Re: [PATCH 1/2] io_uring: clear TIF_NOTIFY_SIGNAL when running task work

Nadav Amit <nadav.amit@xxxxxxxxx> · Tue, 10 Aug 2021 19:33:28 -0700

> On Aug 10, 2021, at 2:32 PM, Pavel Begunkov <asml.silence@xxxxxxxxx> wrote:
> 
> On 8/10/21 9:28 AM, Nadav Amit wrote:
>> 
>> Unfortunately, there seems to be yet another issue (unless my code
>> somehow caused it). It seems that when SQPOLL is used, there are cases
>> in which we get stuck in io_uring_cancel_sqpoll() when tctx_inflight()
>> never goes down to zero.
>> 
>> Debugging... (while also trying to make some progress with my code)
> 
> It's most likely because a request has been lost (mis-refcounted).
> Let us know if you need any help. Would be great to solve it for 5.14.
> quick tips: 
> 
> 1) if not already, try out Jens' 5.14 branch
> git://git.kernel.dk/linux-block io_uring-5.14
> 
> 2) try to characterise the io_uring use pattern. Poll requests?
> Read/write requests? Send/recv? Filesystem vs bdev vs sockets?
> 
> If easily reproducible, you can match io_alloc_req() with it
> getting into io_dismantle_req();

So actually the problem is more of a missing IO-uring functionality that I need. When an I/O is queued for async completion (i.e., after returning -EIOCBQUEUED), there should be a way for io-uring to cancel these I/Os if needed. Otherwise they might potentially never complete, as happens in my use-case.

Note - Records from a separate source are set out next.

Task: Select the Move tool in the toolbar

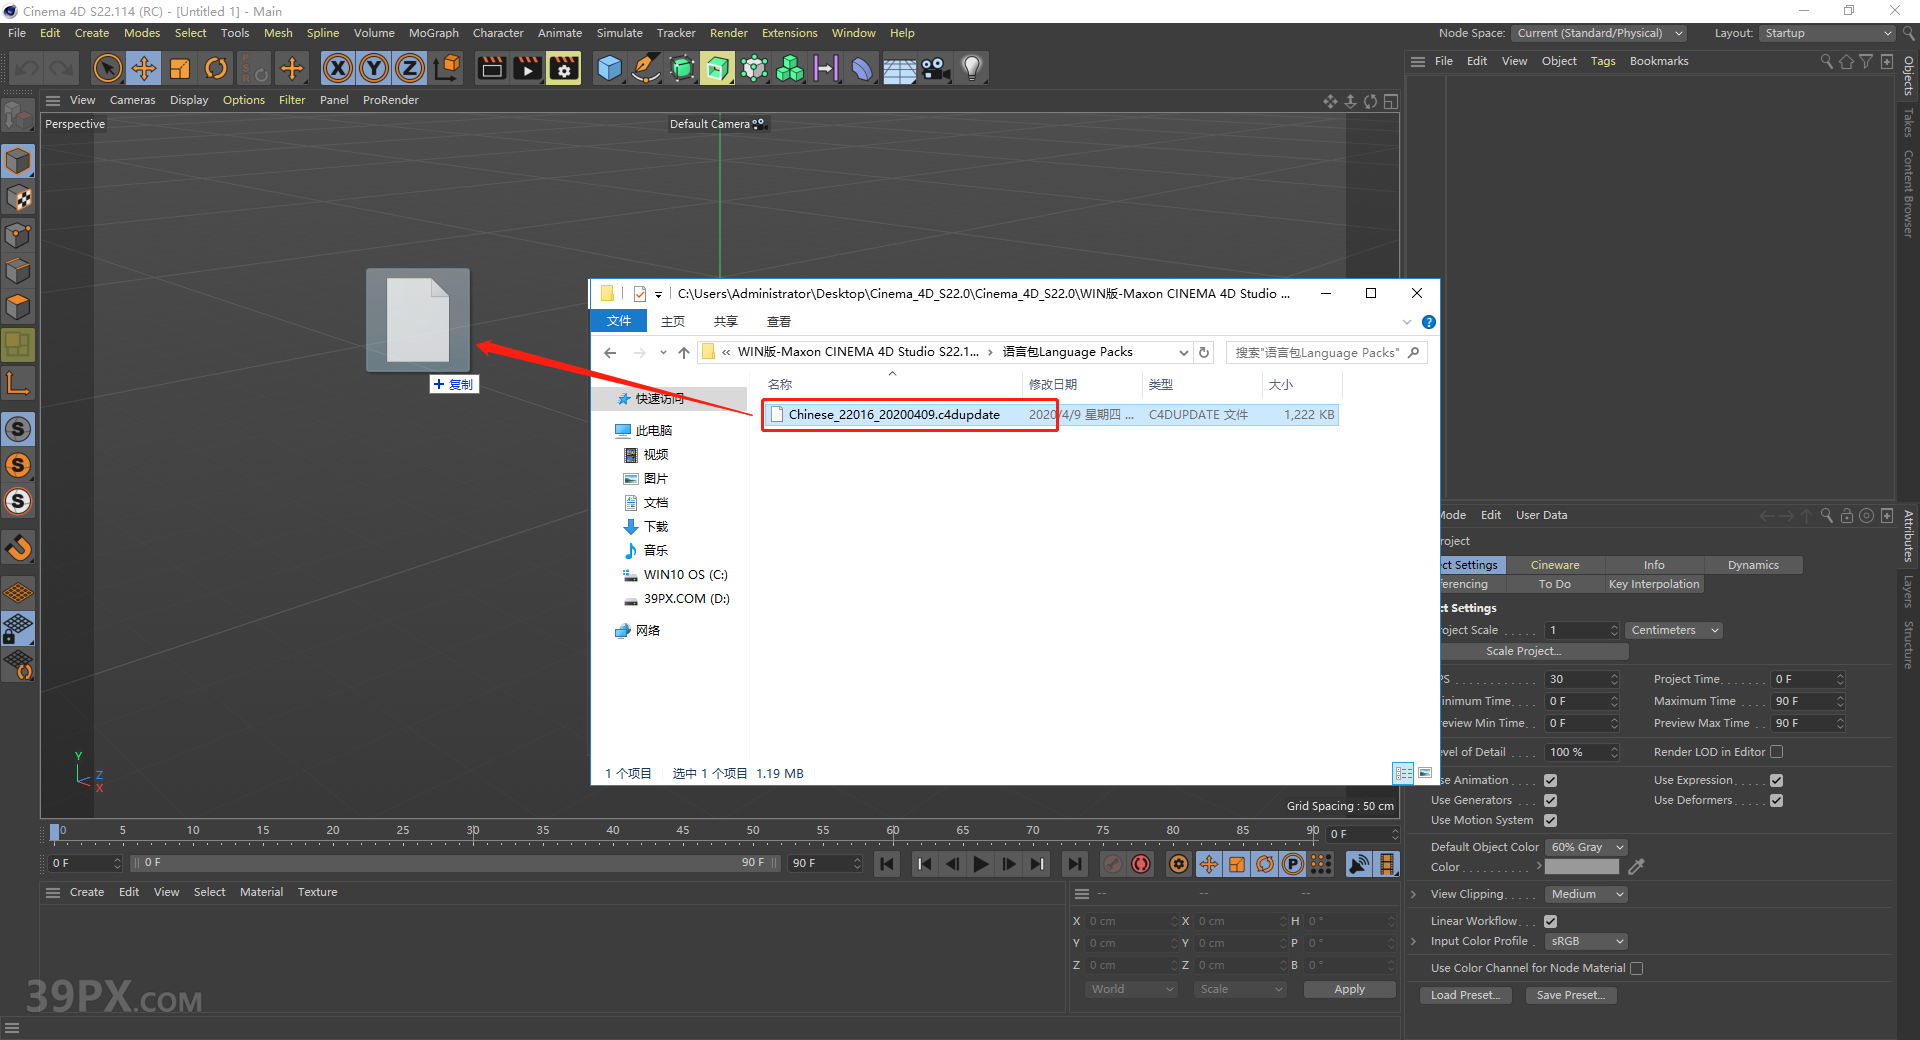Action: click(x=144, y=68)
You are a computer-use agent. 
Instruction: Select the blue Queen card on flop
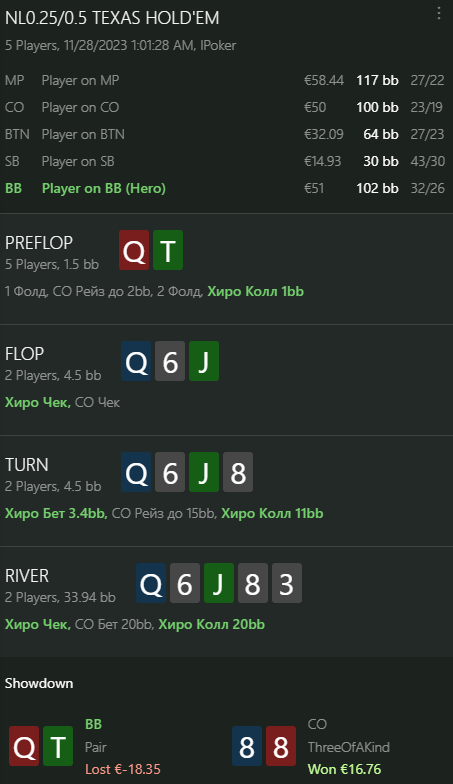136,361
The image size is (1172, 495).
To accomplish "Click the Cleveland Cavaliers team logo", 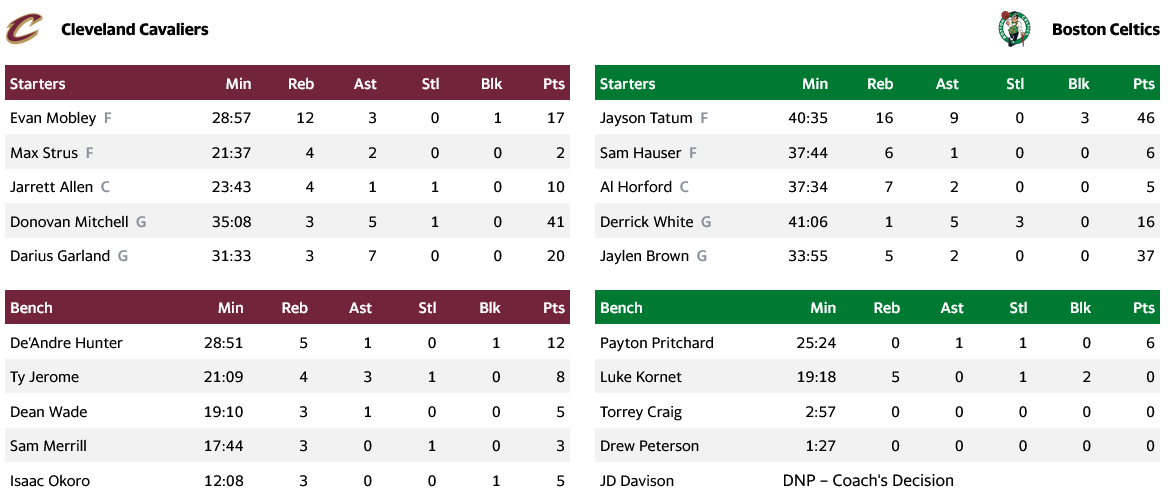I will (24, 29).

AIO has ki_cancel() for this matter. So I presume the proper solution would be to move ki_cancel() from aio_kiocb to kiocb so it can be used by both io-uring and aio. And then - to use this infrastructure.

But it is messy. There is already a bug in the (few) uses of kiocb_set_cancel_fn() that blindly assume AIO is used and not IO-uring. Then, I am not sure about some things in the AIO code. Oh boy. I’ll work on an RFC.